## Source passage

--*--

Death in Finland

In early December, Kieran Healy posted tweets where he presented quite spectacular heatmaps of mortality rates, based on data from The Human Mortality database.

How would the respective Finnish heatmaps look like, I wondered.

Luckily, in PX-WEB API Interface we have a helpful R library to fetch data from Statistics Finland open data API. With the interactive_pxweb() function you navigate in the data hierarchy, select what you want, and then download the data. As as sidekick, for later use, you get a ready-made query. A nice and easy solution.

However, year-by-year data via the API starts only from 1980, so for previous statistics I needed to go elsewhere.

Statistics Finland have digitized all their legacy reports on population shift that include births, marriages, deaths etc. These are available as PDF files at the Doria repository of the National Library of Finland. Initially, to extract numbers from the PDFs, I had high expectations on the pdftools R library but rapidly fell down into the valley of despair. Either the table structure was just too complicated and I got only headers, or the PDF was a scanned picture. Among the former, you could oftentimes manually copy-paste table columns though. So, a few days in a row I was mostly just tap-tapping numbers to an Excel worksheet. Then it suddenly dawned on me that I never actually checked the Mortality database. Would they perhaps have data from Finland? Of course they do! So I ended up combining data from three sources:, my manually entered file, and API.

When data were ready, the graphs were easy to do thanks to Healy’s example code in R. I even copied his color palette and all.

Below are the final heatmaps, covering mortality statistics since 1878. I deliberately left out older years because before 1878, statistics are not available year-by-year but in five-year age groups.

Female mortality in Finland

Male mortality in Finland

For comparison, here is neighbor Sweden.

Female mortality in Sweden

Male mortality in Sweden

What do the graphs show?

Healy explains it best in the legend of his French mortality poster

Mortality rates are calculated for each age in each year and binned by percentile. The darker the color at any particular point, the more people of that age die in that year. The lighter the color, the more people of that age survive in that year.

Historical trends are visible, such as the rapid decrease in infant mortality rates after World War II, as well as increased life expectancy overall. Specific events show up as vertical streaks in the graph. The death toll due to wars in evident for Males. Pandemics are also visible, most notably the 1918 influenza pandemic and the death toll to Smallpox outbreaks after the Franco-Prussian war of 1870.

Diagonal streaks in the data are visible in some parts of the data. These are artifacts due to the estimation of the mortality rate in some years. Single-year-of-age figures prior to 1900 are calculated from five-year age groups, as no single-year data is available in the original mortality tabulations from which the rates were derived.

World War I lasted from 1914 to 1918. However, the peak in 1918 among young Finnish males in particular was mostly caused by the Finnish Civil War. During the same year–perhaps partly assisted by the WWI–the Spanish Flu influenza pandemic caused havoc in all age groups, as Healy points out too.

--*--

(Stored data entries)
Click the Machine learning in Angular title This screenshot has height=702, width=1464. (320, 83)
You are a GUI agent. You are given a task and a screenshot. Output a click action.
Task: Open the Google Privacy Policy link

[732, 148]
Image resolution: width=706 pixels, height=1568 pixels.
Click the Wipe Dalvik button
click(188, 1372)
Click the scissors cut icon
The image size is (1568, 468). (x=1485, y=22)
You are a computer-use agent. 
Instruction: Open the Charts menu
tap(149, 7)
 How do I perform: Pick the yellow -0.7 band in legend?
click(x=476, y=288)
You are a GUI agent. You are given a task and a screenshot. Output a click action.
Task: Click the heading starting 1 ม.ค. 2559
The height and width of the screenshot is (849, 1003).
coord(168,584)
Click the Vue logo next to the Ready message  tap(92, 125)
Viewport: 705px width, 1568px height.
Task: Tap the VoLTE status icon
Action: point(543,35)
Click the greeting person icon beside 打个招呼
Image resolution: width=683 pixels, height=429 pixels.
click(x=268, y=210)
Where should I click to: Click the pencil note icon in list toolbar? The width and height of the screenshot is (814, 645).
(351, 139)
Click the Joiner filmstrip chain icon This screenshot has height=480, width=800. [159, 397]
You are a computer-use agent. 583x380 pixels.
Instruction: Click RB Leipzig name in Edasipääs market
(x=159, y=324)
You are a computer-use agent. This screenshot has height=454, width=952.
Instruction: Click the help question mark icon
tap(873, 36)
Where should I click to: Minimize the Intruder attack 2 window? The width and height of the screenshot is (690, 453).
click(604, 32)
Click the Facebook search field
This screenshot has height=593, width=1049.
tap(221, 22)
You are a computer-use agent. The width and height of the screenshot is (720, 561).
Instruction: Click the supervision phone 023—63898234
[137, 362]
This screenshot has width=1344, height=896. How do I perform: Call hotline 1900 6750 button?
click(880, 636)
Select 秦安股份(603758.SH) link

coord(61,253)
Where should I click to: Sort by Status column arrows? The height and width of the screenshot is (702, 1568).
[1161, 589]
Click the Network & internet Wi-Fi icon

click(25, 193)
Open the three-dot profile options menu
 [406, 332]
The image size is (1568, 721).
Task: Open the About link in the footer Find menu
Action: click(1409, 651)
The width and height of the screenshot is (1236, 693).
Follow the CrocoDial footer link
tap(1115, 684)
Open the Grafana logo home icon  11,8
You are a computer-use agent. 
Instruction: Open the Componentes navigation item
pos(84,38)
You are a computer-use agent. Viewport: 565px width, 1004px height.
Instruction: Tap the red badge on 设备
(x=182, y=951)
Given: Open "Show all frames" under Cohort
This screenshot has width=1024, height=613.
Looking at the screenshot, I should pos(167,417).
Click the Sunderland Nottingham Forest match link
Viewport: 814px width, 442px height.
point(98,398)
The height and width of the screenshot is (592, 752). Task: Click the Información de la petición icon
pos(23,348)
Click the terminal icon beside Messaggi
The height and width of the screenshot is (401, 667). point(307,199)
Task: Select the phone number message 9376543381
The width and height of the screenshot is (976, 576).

--*--

## Task set
A - According to the post on Finnish mortality, from what year does year-by-year data via the Statistics Finland API start?
B - Print the stretch of the Finnish mortality post that opens with the words containing "Female mortality in Finland" and closes with "the graphs show?".

## Solutions to the tasks
A - 1980

B -
Female mortality in Finland

Male mortality in Finland

For comparison, here is neighbor Sweden.

Female mortality in Sweden

Male mortality in Sweden

What do the graphs show?